Inflando a bolha no Brasil
Com as limitações na Europa e nos Estados Unidos o Brasil surge como maior mercado externo disponível e a bolha de carros chineses eletrificados em estoque foi significativamente inflada em junho, mês que antecedeu a segunda elevação do imposto de importação: de 10% para 18% no caso de elétricos, de 12% para 20% aos híbridos plug-in e de 15% para 25% aos híbridos fechados. As novas alíquotas estão sendo aplicadas desde julho e vigoram até o fim de junho de 2025, quando nova elevação será aplicada.
Apenas em junho, com a nítida intenção de formar estoques livres do aumento do imposto, foram importados 70,8 mil carros da China – a maior parte da BYD e GWM –, volume quase oito vezes maior do que a média mensal de vendas destes modelos, na casa de 9 mil, segundo dados consolidados pela Anfavea, a associação dos fabricantes.
O aumento da tarifa, portanto, estimulou a formação do estoque elevado. Tanto que no mesmo mês em que a alíquota foi aumentada a importação de chineses eletrificados despencou para 5,4 mil unidades e subiu levemente a 8 mil em agosto.
O estoque na casa de 80 mil unidades corresponde a quase todo o volume dos 81,6 mil veículos importados da China e já emplacados no Brasil de janeiro a setembro deste ano, um recorde histórico. E os veículos estocados nos pátios de portos brasileiros são suficientes para nove meses de vendas, considerando sua média mensal atual de emplacamentos – que, aliás, desde julho entraram em rota de queda, de 9,7 mil em agosto para 8,6 mil em setembro.
Consequências
Se a trajetória de vendas de híbridos e elétricos chineses continuar tão abaixo dos estoques e as importações seguirem na frequência normal de 8 mil por mês – como acontecia até abril, antes do aumento das tarifa de importação, e voltou para este nível a partir de agosto – o volume estocado será mantido em níveis elevados e pode até a crescer, com consequências negativas.
Quanto maior o estoque maior é o prejuízo. Em algum momento, portanto, os importadores chineses terão de furar esta bolha para reduzir perdas. A agulha mais adequada para isto costuma ser a redução de preços. O problema é que esta ação de desova desvaloriza a marca e os carros que foram comprados antes dos descontos.
Ainda que alguns milhares de consumidores possam ser beneficiados por descontos atraentes para comprar carros elétricos e híbridos chineses, quem já comprou será prejudicado pela perda de valor do usado.

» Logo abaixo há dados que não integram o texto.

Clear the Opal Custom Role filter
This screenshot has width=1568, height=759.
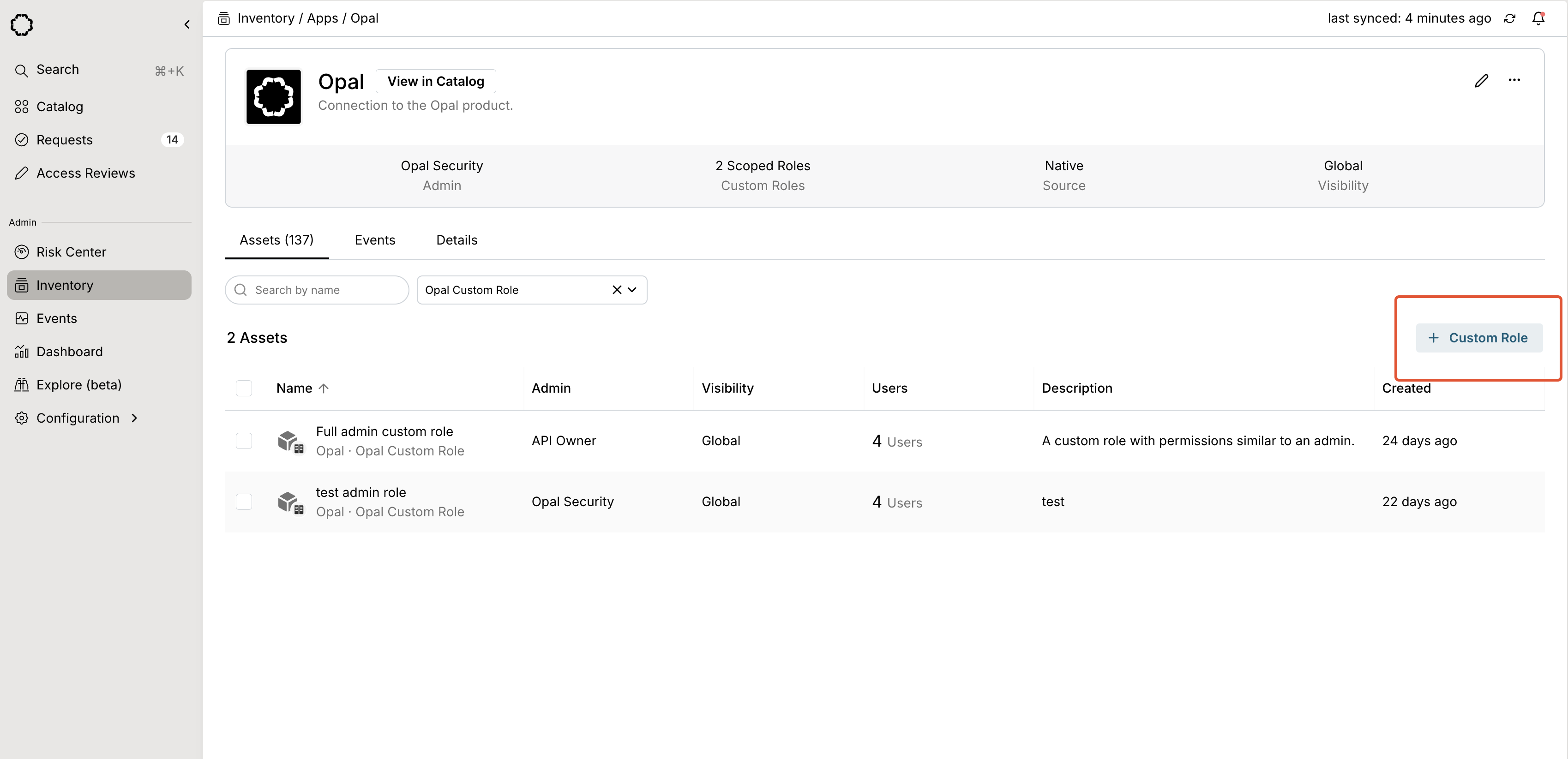(616, 290)
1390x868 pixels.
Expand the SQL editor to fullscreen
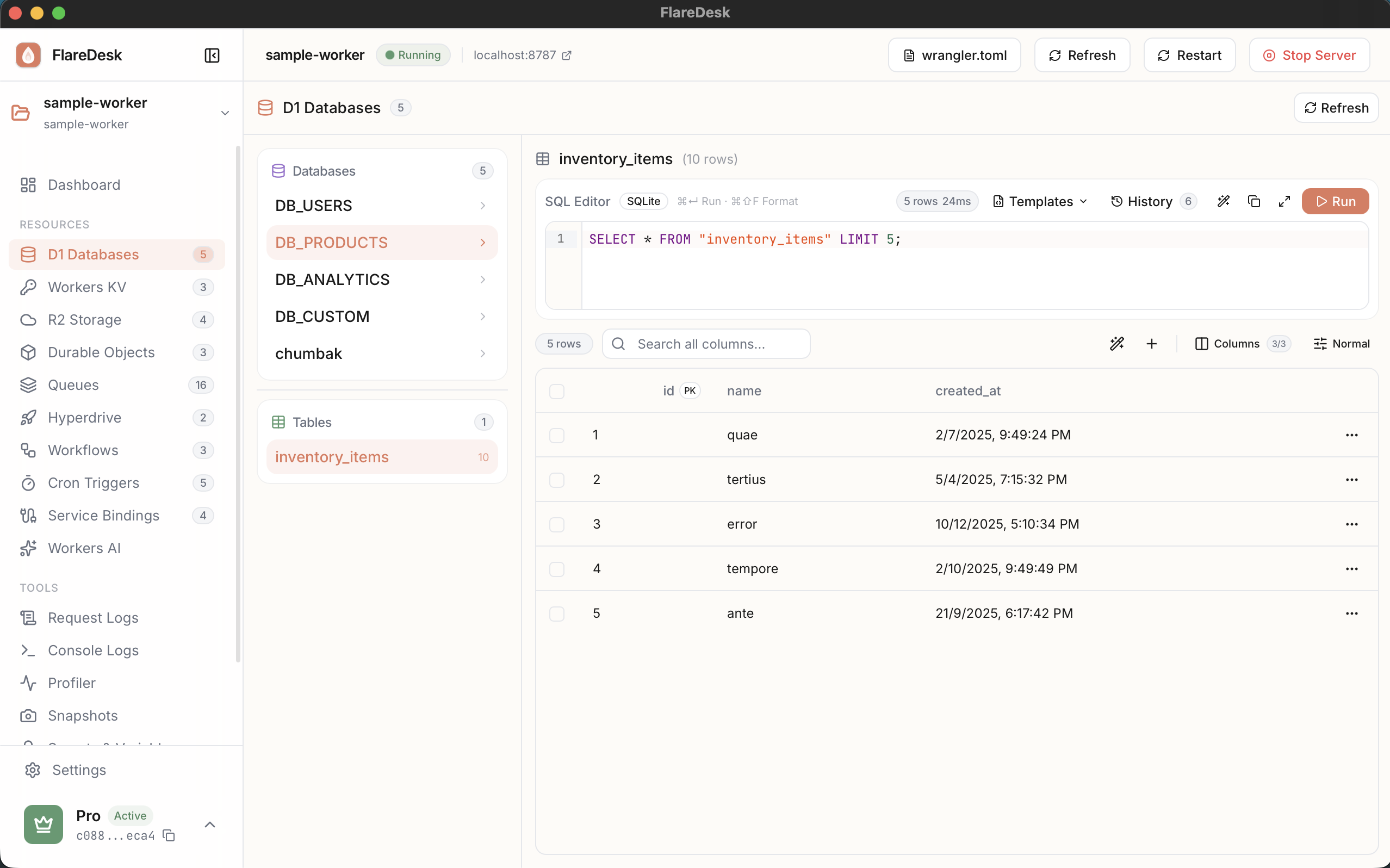point(1284,201)
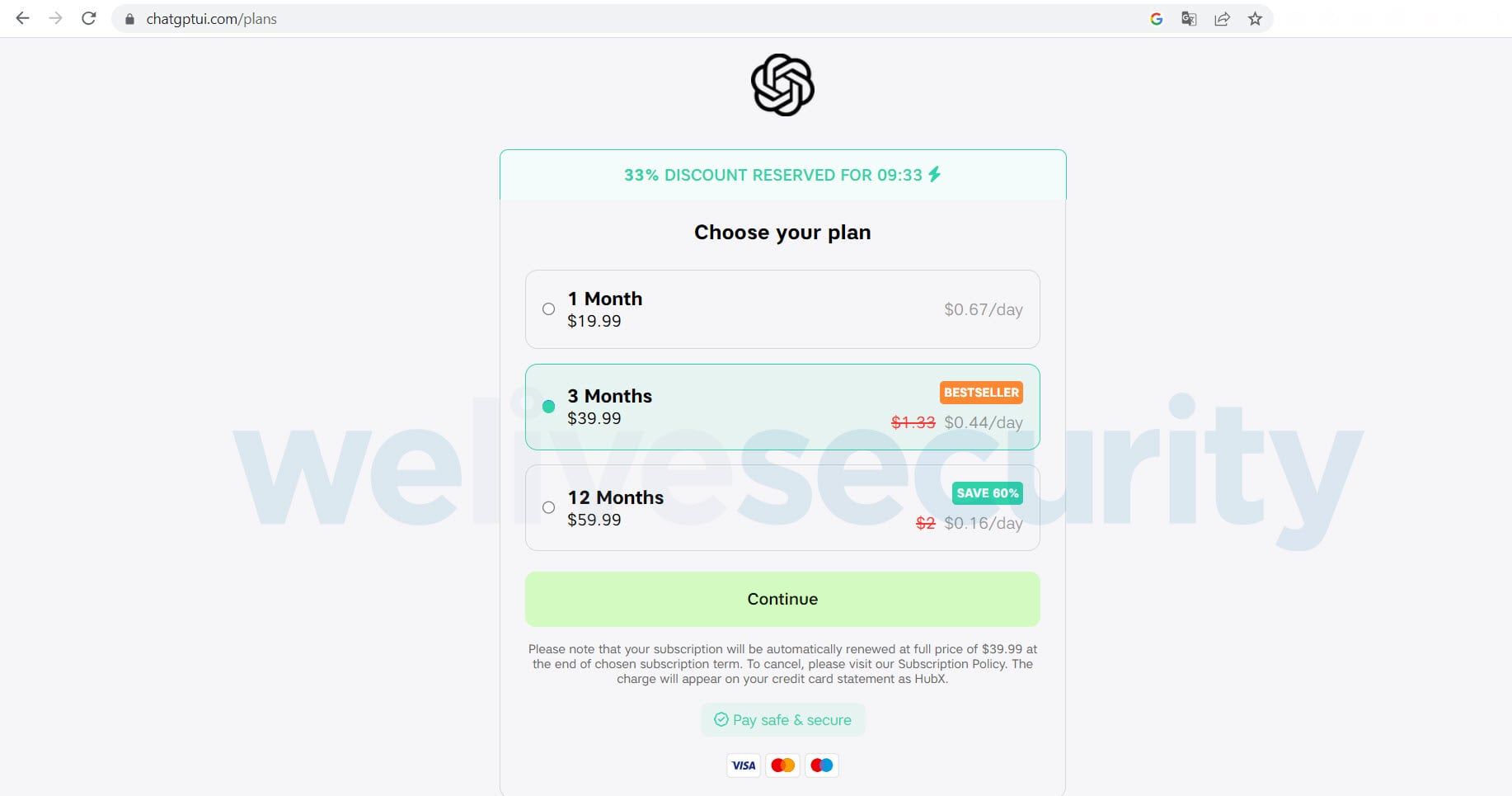Click the Visa payment method icon
The image size is (1512, 796).
pos(743,765)
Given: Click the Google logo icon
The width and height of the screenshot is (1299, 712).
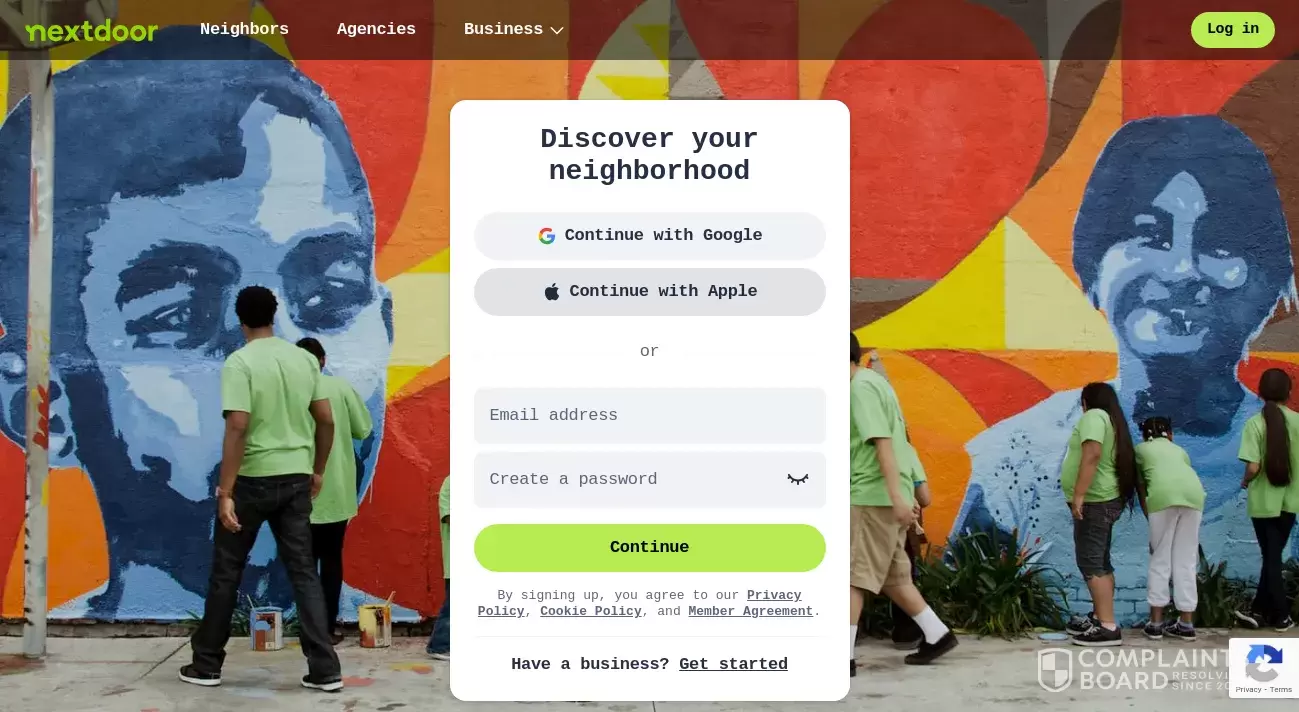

Olhando para o mercado como um todo, seja de veículos eletrificados ou a combustão, um estoque deste tamanho tem poder para distorcer o mercado com volatilidade de preços. Pode reduzir valores por algum tempo mas depois a conta chega com reajustes que tornam os produtos mais caros do que antes, porque as empresas correrão para recuperar rentabilidade.
Outra questão é que após algum tempo no estoque, por meses em pátios abertos, o carro fica exposto à degradação do tempo. O freguês poderá, assim, comprar um zero-quilômetro e levar para casa um carro com alguns desgastes de usado.
Por fim, mas não menos importante, é que o acúmulo de carros parados nos pátios dos portos já está provocando problemas operacionais. Os veículos chineses estão disputando espaços com veículos de outras procedências e outros produtos importados, o que atrasa as entregas de componentes e pode afetar e encarecer a produção nacional. Segundo a Anfavea alguns de seus fabricantes associados precisaram importar peças por via aérea para contornar o congestionamento dos portos.
A questão, portanto, não é mais se o problema acontecerá mas quando – e não deve demorar.